Data items
»»

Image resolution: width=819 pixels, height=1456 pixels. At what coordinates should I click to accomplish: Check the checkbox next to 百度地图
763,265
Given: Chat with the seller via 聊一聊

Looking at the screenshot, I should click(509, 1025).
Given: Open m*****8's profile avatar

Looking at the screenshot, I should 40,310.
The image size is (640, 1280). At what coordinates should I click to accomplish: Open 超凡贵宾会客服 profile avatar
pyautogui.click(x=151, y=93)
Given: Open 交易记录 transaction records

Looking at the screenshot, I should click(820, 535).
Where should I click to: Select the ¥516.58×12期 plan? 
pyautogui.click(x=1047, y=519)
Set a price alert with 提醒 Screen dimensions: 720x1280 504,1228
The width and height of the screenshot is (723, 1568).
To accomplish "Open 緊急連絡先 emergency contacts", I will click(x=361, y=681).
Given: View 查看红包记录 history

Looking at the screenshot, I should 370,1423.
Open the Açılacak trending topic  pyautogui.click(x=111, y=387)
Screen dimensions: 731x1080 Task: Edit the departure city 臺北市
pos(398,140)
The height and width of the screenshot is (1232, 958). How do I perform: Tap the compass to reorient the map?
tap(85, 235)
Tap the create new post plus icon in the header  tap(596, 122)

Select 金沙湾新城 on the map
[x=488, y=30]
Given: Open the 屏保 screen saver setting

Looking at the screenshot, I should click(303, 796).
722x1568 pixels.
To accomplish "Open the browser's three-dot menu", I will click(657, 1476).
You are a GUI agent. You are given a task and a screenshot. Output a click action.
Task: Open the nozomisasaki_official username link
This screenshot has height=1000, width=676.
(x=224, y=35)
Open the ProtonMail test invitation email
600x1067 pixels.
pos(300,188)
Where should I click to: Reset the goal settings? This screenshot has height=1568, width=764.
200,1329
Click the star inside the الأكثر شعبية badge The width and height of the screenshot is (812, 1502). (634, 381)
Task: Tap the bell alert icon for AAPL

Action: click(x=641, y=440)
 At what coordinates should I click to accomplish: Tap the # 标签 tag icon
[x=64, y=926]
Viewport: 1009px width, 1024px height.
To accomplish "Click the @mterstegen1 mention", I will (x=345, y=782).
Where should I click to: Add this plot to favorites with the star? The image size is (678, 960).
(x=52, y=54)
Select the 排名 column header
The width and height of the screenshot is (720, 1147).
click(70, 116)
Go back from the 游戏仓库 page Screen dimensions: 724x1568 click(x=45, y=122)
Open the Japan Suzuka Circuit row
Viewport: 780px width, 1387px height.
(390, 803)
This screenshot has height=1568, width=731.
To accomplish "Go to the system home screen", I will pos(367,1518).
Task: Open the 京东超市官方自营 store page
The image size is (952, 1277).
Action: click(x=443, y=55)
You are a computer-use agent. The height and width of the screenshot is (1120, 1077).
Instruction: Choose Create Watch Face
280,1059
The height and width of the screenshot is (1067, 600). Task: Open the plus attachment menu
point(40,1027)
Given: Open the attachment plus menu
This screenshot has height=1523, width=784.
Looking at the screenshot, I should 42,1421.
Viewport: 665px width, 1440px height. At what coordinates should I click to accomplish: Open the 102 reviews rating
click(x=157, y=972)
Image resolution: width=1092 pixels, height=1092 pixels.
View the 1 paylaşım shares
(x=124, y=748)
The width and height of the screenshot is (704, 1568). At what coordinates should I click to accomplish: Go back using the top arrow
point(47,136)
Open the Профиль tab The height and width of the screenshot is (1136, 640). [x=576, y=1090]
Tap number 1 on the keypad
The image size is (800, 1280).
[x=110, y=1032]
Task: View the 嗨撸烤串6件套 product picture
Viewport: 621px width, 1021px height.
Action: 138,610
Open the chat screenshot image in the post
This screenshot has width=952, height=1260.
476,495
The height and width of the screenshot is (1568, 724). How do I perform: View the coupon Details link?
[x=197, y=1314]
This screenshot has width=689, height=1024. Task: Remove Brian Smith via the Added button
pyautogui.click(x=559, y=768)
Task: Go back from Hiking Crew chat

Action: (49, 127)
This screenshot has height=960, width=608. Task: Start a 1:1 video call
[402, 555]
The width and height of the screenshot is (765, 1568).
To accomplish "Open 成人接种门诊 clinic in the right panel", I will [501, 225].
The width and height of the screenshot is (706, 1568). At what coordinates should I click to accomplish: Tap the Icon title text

««

Report how many lines in the rows above contain the string "back", matching case exactly. Give only the number.

3